Saved entries:
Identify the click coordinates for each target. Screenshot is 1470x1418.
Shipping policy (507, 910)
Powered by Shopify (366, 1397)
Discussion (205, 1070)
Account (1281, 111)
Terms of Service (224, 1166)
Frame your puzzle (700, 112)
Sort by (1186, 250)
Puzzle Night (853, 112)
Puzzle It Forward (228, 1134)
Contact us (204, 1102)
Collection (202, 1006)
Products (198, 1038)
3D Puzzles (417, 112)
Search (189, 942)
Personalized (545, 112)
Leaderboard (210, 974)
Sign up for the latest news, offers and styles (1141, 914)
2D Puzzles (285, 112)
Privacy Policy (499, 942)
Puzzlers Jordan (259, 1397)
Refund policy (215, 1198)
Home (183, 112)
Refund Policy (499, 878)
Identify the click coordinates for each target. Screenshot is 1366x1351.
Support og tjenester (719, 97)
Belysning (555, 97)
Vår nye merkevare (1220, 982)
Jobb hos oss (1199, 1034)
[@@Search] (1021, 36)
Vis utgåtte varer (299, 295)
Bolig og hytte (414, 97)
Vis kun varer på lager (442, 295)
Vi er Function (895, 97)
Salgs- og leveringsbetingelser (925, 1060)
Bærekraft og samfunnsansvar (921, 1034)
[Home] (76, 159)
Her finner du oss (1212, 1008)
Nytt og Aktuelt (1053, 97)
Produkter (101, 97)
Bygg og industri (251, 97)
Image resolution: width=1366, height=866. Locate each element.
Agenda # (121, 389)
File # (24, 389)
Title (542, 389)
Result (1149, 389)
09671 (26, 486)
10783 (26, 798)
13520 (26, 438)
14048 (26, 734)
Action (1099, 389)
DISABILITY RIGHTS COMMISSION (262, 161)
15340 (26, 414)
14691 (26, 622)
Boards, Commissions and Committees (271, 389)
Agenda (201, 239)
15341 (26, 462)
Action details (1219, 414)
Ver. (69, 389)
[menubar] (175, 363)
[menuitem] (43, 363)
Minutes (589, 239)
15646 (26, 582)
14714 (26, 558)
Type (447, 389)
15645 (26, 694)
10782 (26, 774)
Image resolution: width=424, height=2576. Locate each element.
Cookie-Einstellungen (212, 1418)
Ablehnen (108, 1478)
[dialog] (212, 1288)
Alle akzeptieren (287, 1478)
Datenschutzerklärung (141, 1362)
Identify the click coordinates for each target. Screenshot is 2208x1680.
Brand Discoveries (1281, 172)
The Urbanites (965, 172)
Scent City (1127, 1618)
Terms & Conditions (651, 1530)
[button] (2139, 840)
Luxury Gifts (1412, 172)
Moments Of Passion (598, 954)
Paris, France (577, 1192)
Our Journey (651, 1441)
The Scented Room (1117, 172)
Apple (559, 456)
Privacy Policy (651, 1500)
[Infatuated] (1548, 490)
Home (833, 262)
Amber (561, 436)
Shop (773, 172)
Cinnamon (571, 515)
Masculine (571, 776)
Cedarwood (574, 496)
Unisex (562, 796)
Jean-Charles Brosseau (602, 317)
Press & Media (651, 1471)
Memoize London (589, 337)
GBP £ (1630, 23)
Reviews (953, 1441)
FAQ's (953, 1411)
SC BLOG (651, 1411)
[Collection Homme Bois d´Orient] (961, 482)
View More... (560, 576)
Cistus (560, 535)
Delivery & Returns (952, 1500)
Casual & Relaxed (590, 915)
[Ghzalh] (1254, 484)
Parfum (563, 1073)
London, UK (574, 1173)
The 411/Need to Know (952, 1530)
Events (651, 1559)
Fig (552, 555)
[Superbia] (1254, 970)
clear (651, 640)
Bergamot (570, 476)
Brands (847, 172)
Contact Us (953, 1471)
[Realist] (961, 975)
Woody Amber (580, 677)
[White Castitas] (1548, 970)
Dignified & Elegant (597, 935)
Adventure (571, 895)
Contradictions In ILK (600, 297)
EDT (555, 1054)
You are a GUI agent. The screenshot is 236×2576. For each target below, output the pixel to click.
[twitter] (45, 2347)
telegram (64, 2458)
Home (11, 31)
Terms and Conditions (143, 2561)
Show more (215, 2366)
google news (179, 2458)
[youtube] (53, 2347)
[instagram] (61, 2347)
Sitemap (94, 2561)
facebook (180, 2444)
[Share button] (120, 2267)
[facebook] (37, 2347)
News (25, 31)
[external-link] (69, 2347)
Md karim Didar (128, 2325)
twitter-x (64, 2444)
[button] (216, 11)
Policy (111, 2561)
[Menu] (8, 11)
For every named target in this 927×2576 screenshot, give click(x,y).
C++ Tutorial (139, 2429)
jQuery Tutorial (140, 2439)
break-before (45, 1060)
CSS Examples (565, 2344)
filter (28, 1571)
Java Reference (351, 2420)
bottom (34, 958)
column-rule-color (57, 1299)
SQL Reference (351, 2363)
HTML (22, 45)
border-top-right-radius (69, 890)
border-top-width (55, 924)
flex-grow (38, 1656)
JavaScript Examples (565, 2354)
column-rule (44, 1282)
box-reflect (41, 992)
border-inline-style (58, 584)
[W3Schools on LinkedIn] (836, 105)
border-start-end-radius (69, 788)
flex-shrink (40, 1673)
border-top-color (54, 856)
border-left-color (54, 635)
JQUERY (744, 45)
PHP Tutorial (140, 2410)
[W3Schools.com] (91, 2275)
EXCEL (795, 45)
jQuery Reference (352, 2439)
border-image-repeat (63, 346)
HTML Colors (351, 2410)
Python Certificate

■ Goal of the exercise ■
From the entries above, copy each line holding "Locate".

■ Task response ■
Image resolution: width=1366, height=866. Locate each element.
Image resolution: width=424, height=2576. Locate each element.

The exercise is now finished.